▶ **Provided passage**
<<<<

3 Steps to Profitable Business Planning
A strategic business plan creates the blueprint for your success as an independent publisher. It is made up of several complementary plans that are not mutually exclusive, but mutually dependent parts of the total planning process. A properly integrated business plan is like a compass, pointing you to profitability.
There are many ways to make a publishing firm succeed, but there is one sure way to make it fail. That is to create a business plan that does not orchestrate your marketing plan, sales forecast and financial plan into one harmonious program.
Three steps are required to coordinate these elements of a business plan. The first is to create a marketing plan describing how you expect to publish, distribute, price and promote your books. The second step is to calculate a sales forecast projecting the unit sales for each title. And the third step is to conduct a financial analysis revealing the amount and timing of your revenue, expenses and profitability.
Step One: Create your marketing plan
Your initial marketing plan is a wish list of what you would do if you had sufficient funds. Wait until later to eliminate any programs that are not currently feasible. Begin your marketing plan with a sentence stating your overall objective for the upcoming period. Next, make a list of your strategies that outline your general game plan. Finally, describe your tactics which are the specific actions you will take to fulfill your strategies and achieve your objective.
Objective. Write a specific, quantifiable, motivating and realistic statement of the revenue or unit sales you intend to achieve and the date by which you will do it.
Strategies. Make a broad statement of the strategies you will take in each of four areas.
1) Product mix. What will the makeup of your product line be? Do you intend to publish only books, or could audio and video programs fit into your mix?
2) Distribution. Will you distribute through the traditional network to retail stores and libraries, or directly to your target markets?
3) Pricing. Will you invoke a penetration, skimming or competitive pricing strategy, given your distribution, discounts, competition and costs?
4) Promotion. How will you combine sales promotion, publicity, advertising and personal selling to promote your titles?
Tactics. Create a description of the specific actions you will take in each of the same four areas. There are many considerations for planning your product line, method of distribution, list price and techniques for promoting your titles. Those described below serve only as examples and should not be considered an exhaustive list of possible activities.
Product line tactics
How many titles will you introduce? To what target markets will they be directed? For instance, if you are publishing children’s books, will you specialize in preschool picture books or non-fiction for young adults? What will be the cost for editing each? What about cover designs and internal layout? Will you use four-color or black & white artwork, if any?
The packaging for one title may be different for various target segments. For instance, you may decide to release a title in hard cover for the library market, soft cover for book stores and in a small, 4″ x 6″ size for gift markets. The same title might also be customized for your corporate prospects.
For each market segment and title, decide whether you will market through distributors or wholesalers, or directly to the customer. If your title describes the job-search process, you might choose Baker & Taylor to approach the library market and Ingram to service bookstores. You could also distribute it directly to colleges, state governments and corporations.

>>>>

▶ **Written instruction 1**
Answer the following questions using the business planning article:
(a) What three steps does the business planning article give for coordinating the elements of a business plan?
(b) In which four areas should strategies be stated?
(c) For a title about the job-search process, which firm might approach the library market and which might service bookstores?
▶ **Written instruction 2**
Using the business planning article, explain why the marketing plan, sales forecast and financial plan must be coordinated.
▶ **Written instruction 3**
Continue the business planning article from its final paragraph.

▶ **Dataset extract**
<<<<

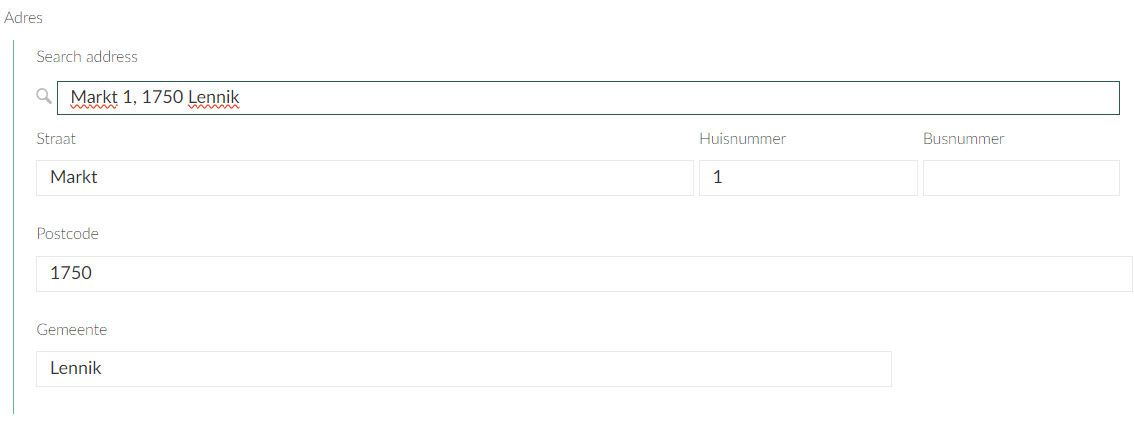Click the empty Busnummer field
This screenshot has height=423, width=1134.
tap(1020, 178)
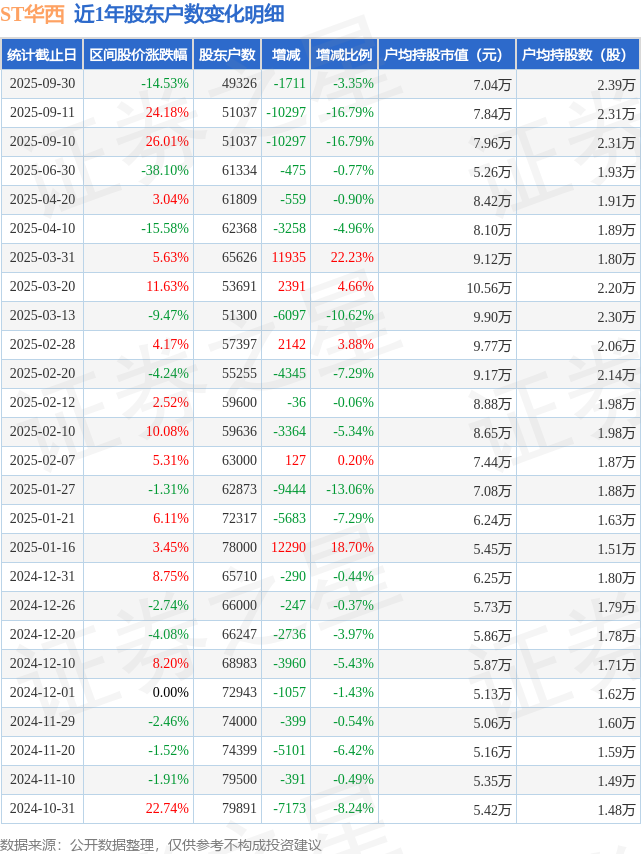Select the 79891 shareholder count value
641x854 pixels.
(238, 809)
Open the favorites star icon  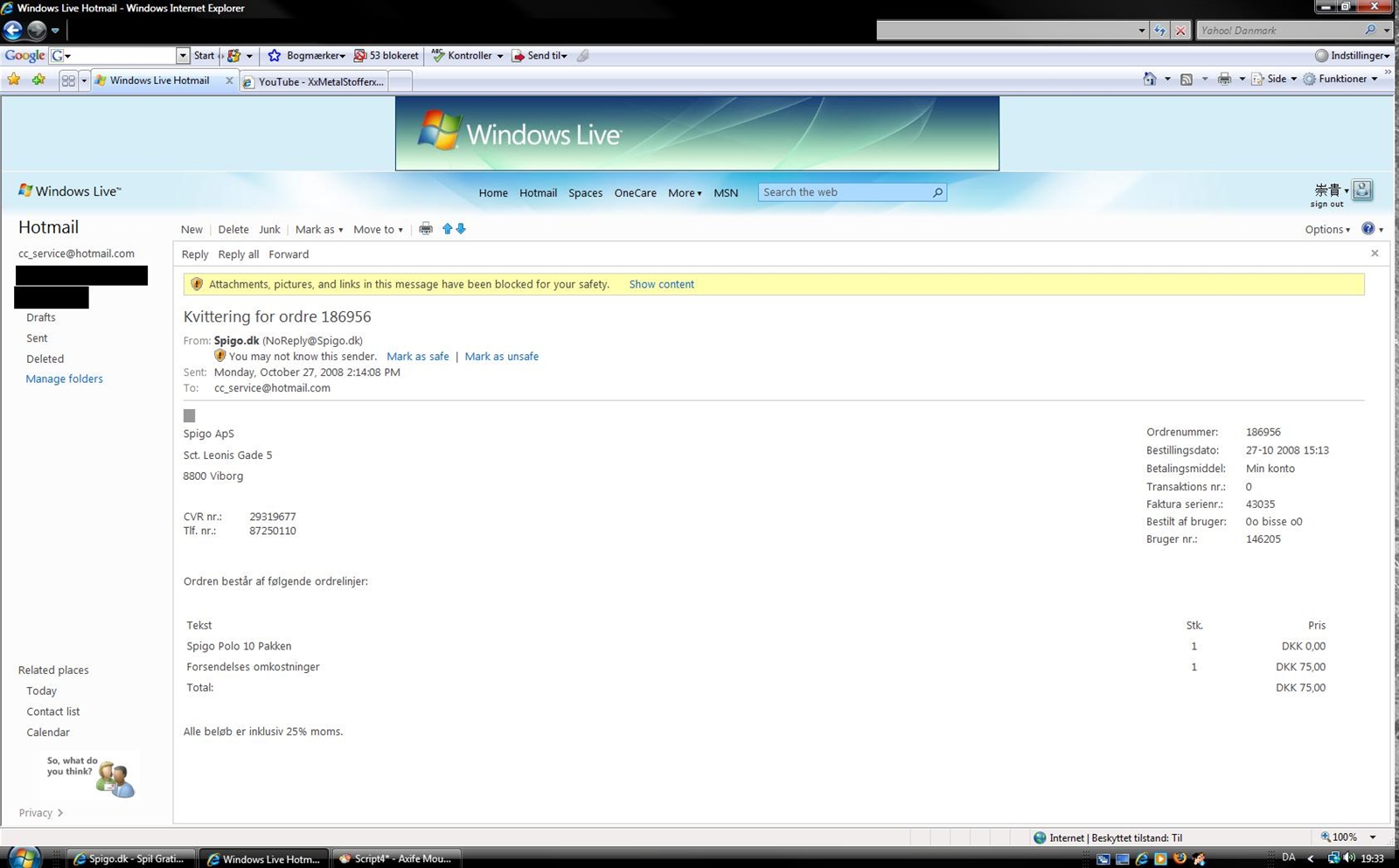tap(14, 80)

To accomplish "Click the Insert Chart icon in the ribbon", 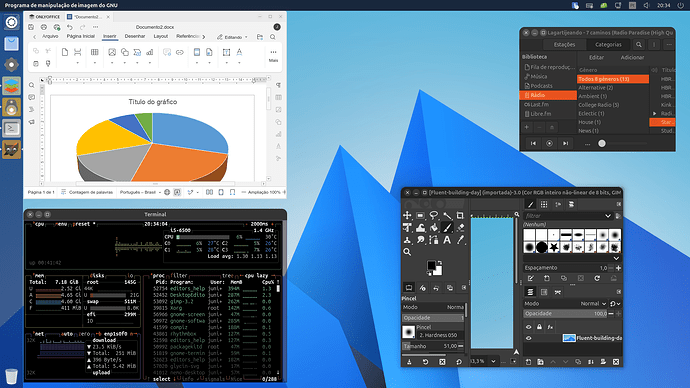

>>>>

▶ **Final result 1**
(a) Create a marketing plan, calculate a sales forecast, and conduct a financial analysis.
(b) Product mix, distribution, pricing, and promotion.
(c) Baker & Taylor might approach the library market, and Ingram might service bookstores.

▶ **Final result 2**
According to the article, these are mutually dependent parts of the total planning process. The one sure way to make a publishing firm fail is a business plan that does not orchestrate them into one harmonious program. A properly integrated plan acts like a compass, pointing the publisher to profitability.

▶ **Final result 3**
Describe the idiosyncrasies of each channel. Will the wholesalers assess their usual 55% discount (65% or more for distributors) or will you bargain for other terms? Who will pay shipping? What fees will they charge for placement in their catalogs? In what time period will you be paid? What percent of sales do you expect to be returned?
The costs of production and distribution are two of the components to consider when pricing your books. If you choose a penetration or skimming strategy these may not even be factors. And, if you decide upon a competitive pricing strategy you might differentiate your titles by offering coupons or refunds.
Divide your promotion plan into four sections: publicity, sales promotion, advertising and personal selling. Publicity includes low-cost ways of getting attention such as press releases, reviews and media performances. Examples of sales-promotion items are sales literature, pens, pads and calendars. Advertising typically has a long-term impact on revenue, depending on how you write and place your ads. Direct mail is usually included in this category. Personal selling encompasses face-to-face communication such as at trade shows or through personal sales calls, personal presentations and book signings.
Instinct plays an important part in marketing planning. Your publishing experience has probably given you an intuitive sense for the tactics that are most successful for your titles in each target market. Given your product mix, an advertisement or a review in Library Journal might generate more sales than direct mail to bookstores.
Furthermore, you might use different tactics for different markets for the same title. This would be the case if you promoted one title to bookstores with an exhibit at BEA, to libraries via direct mail and to corporate buyers through personal sales calls. Your promotional plan could also be different for each author. One might excel in media performances and book signings while another may loathe them.
Calculate your initial marketing expenses
Some business planners allocate a fixed percentage of sales to create their marketing budget. However, this makes marketing a consequence rather than a determinant of sales. Instead, determine the cost of each tactic. Then total the individual costs to compute your overall marketing expenditures.
Step Two: Calculate your sales forecast
Although forecasting is more an art than a science, a skill honed through trial and error, a reliable estimate of sales is based on market opportunity and not on the optimistic perceptions of an entrepreneurial publisher. Your ability to predict sales accurately will be enhanced when you make the distinction between how many booksthe market will buy and how many books you want to sell.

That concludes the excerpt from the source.